---------- Material for this task

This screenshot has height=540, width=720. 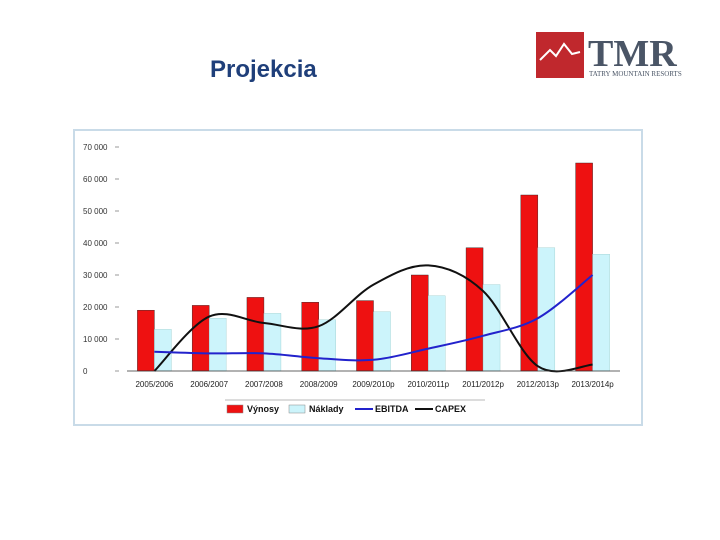 I want to click on y-tick-label: 0, so click(x=86, y=372).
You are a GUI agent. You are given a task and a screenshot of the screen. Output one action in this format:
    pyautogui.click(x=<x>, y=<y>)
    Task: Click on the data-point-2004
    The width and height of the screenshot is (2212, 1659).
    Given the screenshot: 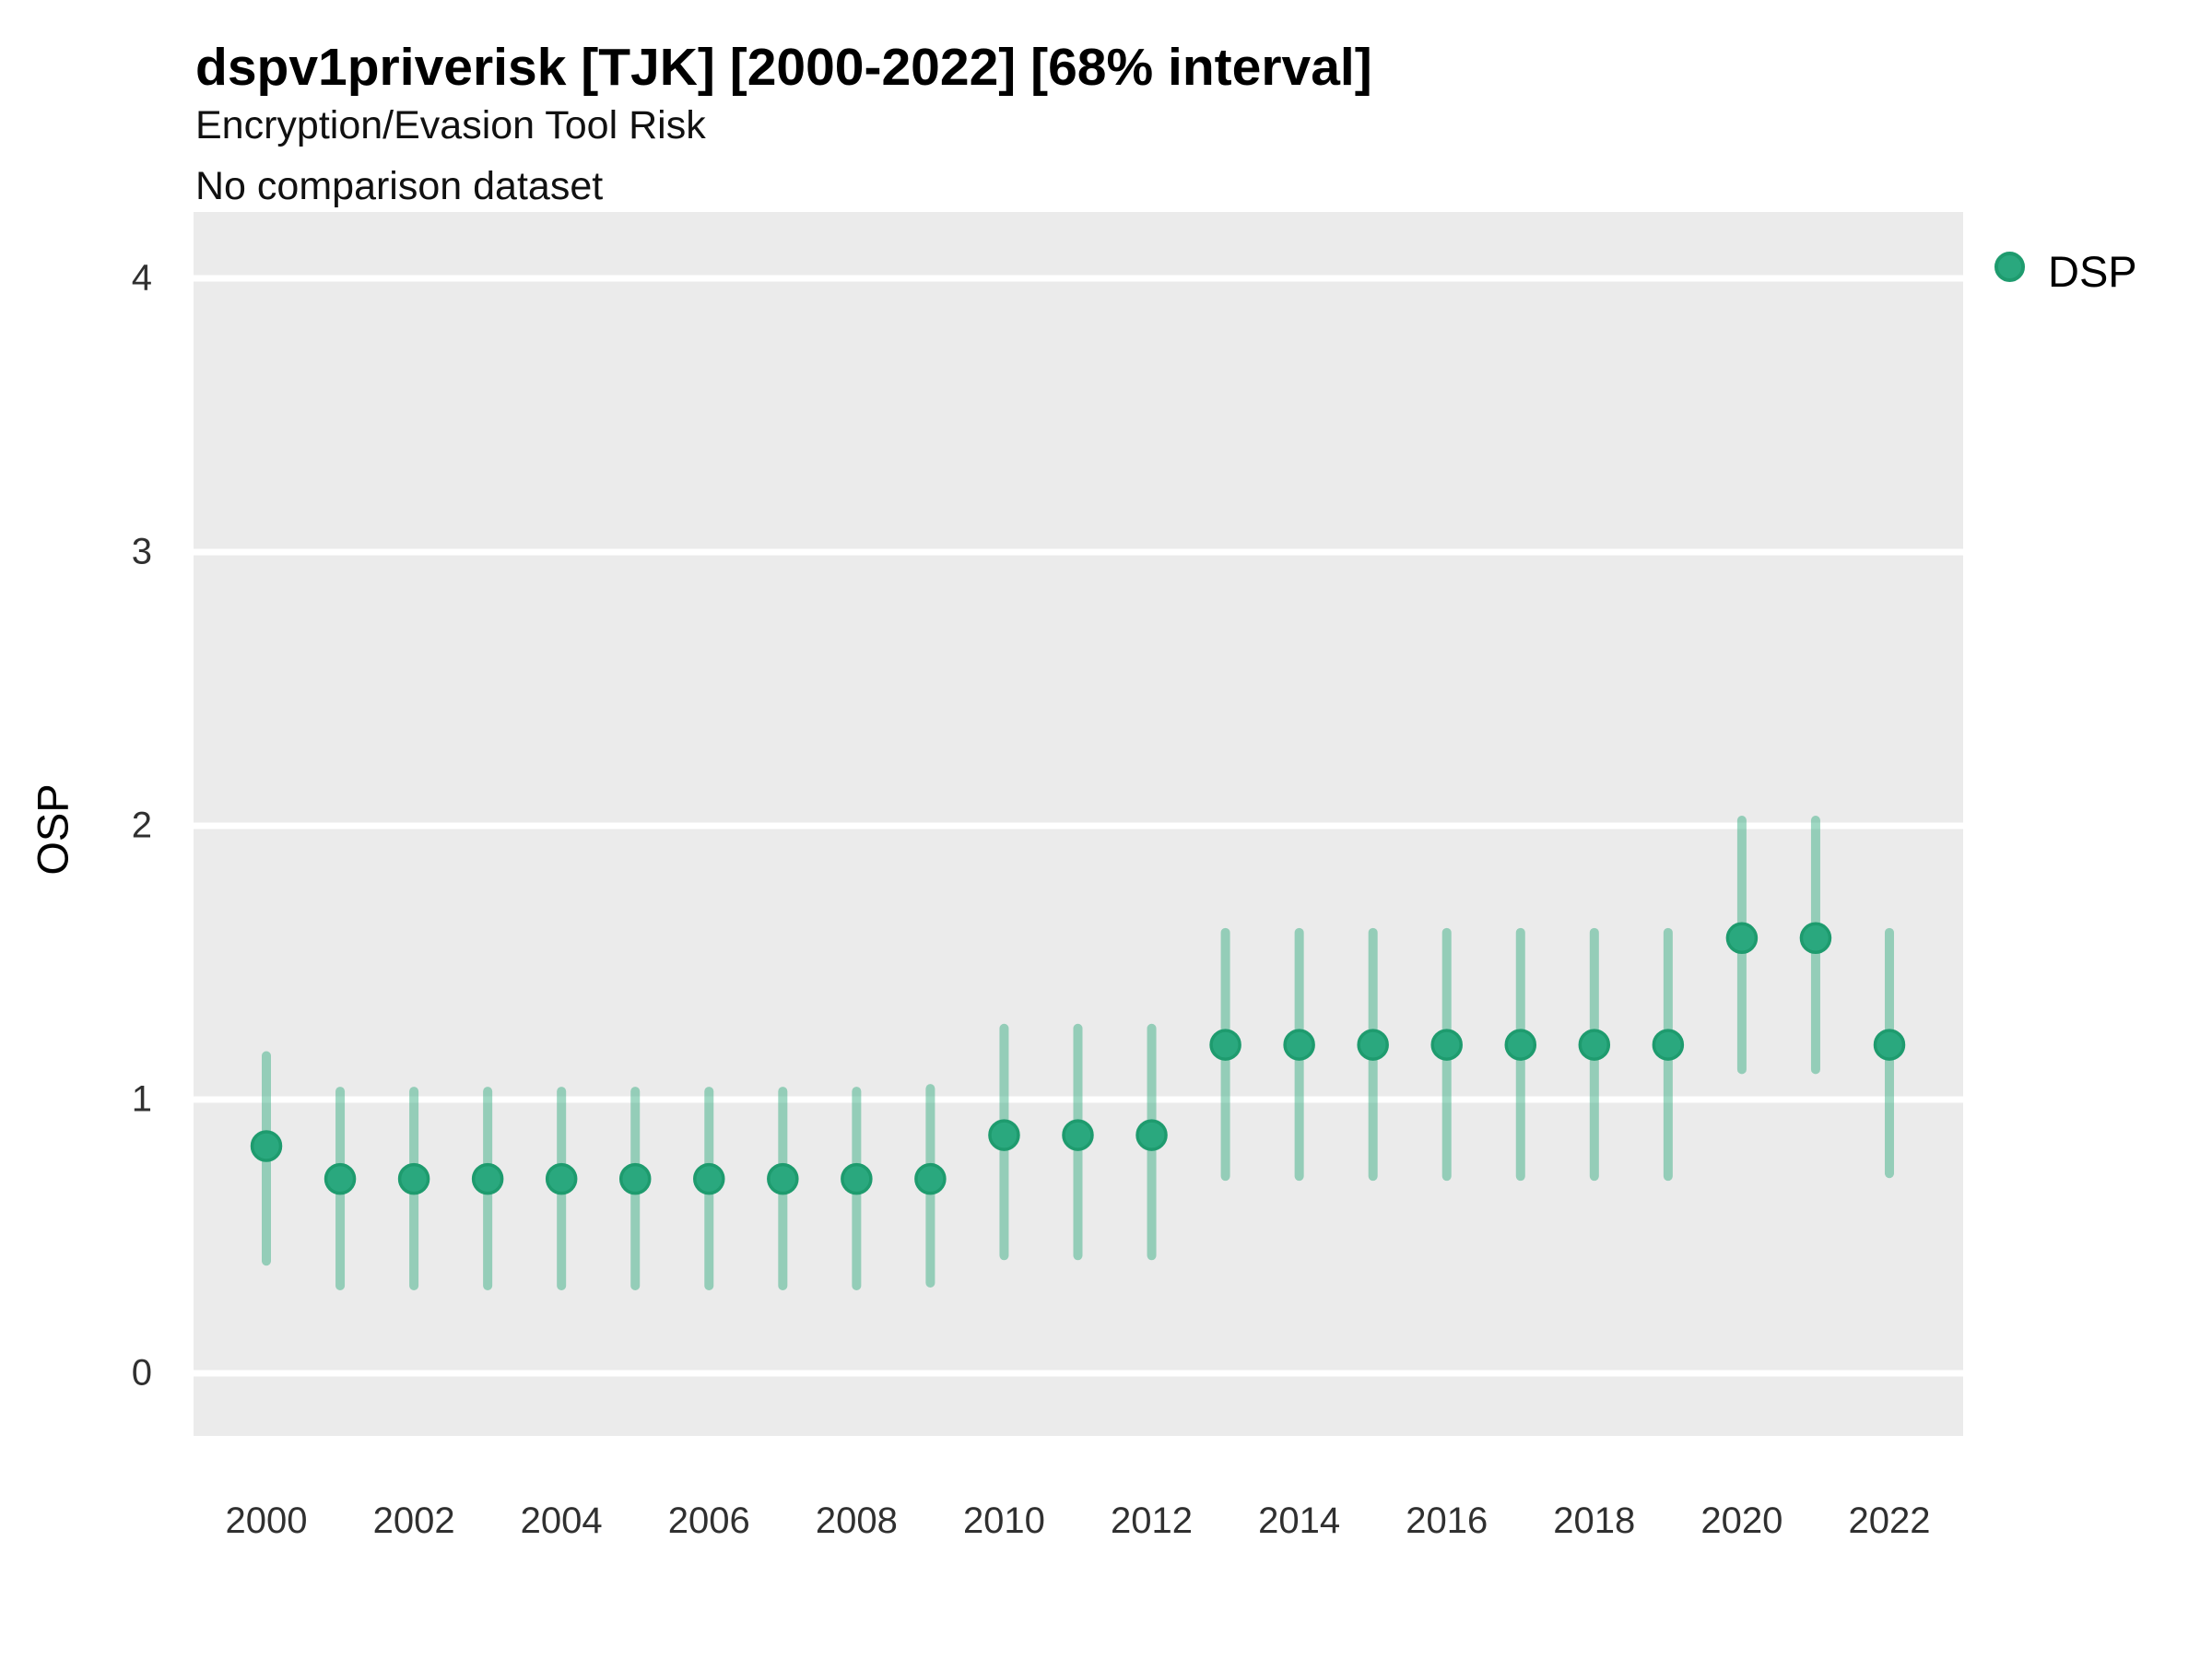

--------------------

Set down the lines of the items word for word, starting at the line that contains "You are a GUI" and ending at the last line of the items, with both ends included. Leave the pictures out of your answer.

You are a GUI agent. You are given a task and a screenshot of the screen. Output one action in this format:
    pyautogui.click(x=<x>, y=<y>)
    Task: Click on the data-point-2004
    The width and height of the screenshot is (2212, 1659).
    Given the screenshot: 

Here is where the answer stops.